■ Short task
Switch each "social link" in the listing below to "social icon" and write out every line again, leaving everything else as it is.
───── Stored data ─────
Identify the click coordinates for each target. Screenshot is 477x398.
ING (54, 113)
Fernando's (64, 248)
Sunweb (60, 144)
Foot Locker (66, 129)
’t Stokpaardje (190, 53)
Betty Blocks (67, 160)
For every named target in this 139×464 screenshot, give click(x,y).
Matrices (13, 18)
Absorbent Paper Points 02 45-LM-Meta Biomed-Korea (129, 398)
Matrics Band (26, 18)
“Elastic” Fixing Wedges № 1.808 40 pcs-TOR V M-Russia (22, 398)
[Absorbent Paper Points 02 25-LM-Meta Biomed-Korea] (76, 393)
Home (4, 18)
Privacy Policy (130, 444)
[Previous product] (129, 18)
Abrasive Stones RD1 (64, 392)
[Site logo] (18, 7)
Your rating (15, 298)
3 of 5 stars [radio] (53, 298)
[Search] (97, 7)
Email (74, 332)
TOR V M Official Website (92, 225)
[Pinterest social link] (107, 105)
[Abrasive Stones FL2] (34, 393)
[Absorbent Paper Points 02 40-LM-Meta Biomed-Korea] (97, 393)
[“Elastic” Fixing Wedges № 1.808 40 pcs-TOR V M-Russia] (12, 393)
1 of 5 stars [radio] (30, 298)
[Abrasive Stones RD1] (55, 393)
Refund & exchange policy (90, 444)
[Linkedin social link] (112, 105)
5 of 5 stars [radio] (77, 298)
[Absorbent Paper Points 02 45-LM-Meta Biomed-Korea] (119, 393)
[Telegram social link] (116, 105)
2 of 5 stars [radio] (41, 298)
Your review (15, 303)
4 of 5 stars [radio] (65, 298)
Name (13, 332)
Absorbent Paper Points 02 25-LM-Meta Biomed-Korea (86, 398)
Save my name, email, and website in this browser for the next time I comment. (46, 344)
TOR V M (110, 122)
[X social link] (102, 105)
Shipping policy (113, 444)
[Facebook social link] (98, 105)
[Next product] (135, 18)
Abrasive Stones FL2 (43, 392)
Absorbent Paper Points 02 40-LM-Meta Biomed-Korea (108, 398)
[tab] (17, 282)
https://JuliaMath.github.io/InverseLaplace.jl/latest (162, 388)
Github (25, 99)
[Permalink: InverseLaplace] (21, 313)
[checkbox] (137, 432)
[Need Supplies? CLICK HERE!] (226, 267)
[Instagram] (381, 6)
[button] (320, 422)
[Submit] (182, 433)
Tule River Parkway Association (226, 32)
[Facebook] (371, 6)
─────
■ Final result
Identify the click coordinates for each target. Screenshot is 477x398.
ING (54, 113)
Fernando's (64, 248)
Sunweb (60, 144)
Foot Locker (66, 129)
’t Stokpaardje (190, 53)
Betty Blocks (67, 160)
For every named target in this 139×464 screenshot, give click(x,y).
Matrices (13, 18)
Absorbent Paper Points 02 45-LM-Meta Biomed-Korea (129, 398)
Matrics Band (26, 18)
“Elastic” Fixing Wedges № 1.808 40 pcs-TOR V M-Russia (22, 398)
[Absorbent Paper Points 02 25-LM-Meta Biomed-Korea] (76, 393)
Home (4, 18)
Privacy Policy (130, 444)
[Previous product] (129, 18)
Abrasive Stones RD1 (64, 392)
[Site logo] (18, 7)
Your rating (15, 298)
3 of 5 stars [radio] (53, 298)
[Search] (97, 7)
Email (74, 332)
TOR V M Official Website (92, 225)
[Pinterest social icon] (107, 105)
[Abrasive Stones FL2] (34, 393)
[Absorbent Paper Points 02 40-LM-Meta Biomed-Korea] (97, 393)
[“Elastic” Fixing Wedges № 1.808 40 pcs-TOR V M-Russia] (12, 393)
1 of 5 stars [radio] (30, 298)
[Abrasive Stones RD1] (55, 393)
Refund & exchange policy (90, 444)
[Linkedin social icon] (112, 105)
5 of 5 stars [radio] (77, 298)
[Absorbent Paper Points 02 45-LM-Meta Biomed-Korea] (119, 393)
[Telegram social icon] (116, 105)
2 of 5 stars [radio] (41, 298)
Your review (15, 303)
4 of 5 stars [radio] (65, 298)
Name (13, 332)
Absorbent Paper Points 02 25-LM-Meta Biomed-Korea (86, 398)
Save my name, email, and website in this browser for the next time I comment. (46, 344)
TOR V M (110, 122)
[X social icon] (102, 105)
Shipping policy (113, 444)
[Facebook social icon] (98, 105)
[Next product] (135, 18)
Abrasive Stones FL2 (43, 392)
Absorbent Paper Points 02 40-LM-Meta Biomed-Korea (108, 398)
[tab] (17, 282)
https://JuliaMath.github.io/InverseLaplace.jl/latest (162, 388)
Github (25, 99)
[Permalink: InverseLaplace] (21, 313)
[checkbox] (137, 432)
[Need Supplies? CLICK HERE!] (226, 267)
[Instagram] (381, 6)
[button] (320, 422)
[Submit] (182, 433)
Tule River Parkway Association (226, 32)
[Facebook] (371, 6)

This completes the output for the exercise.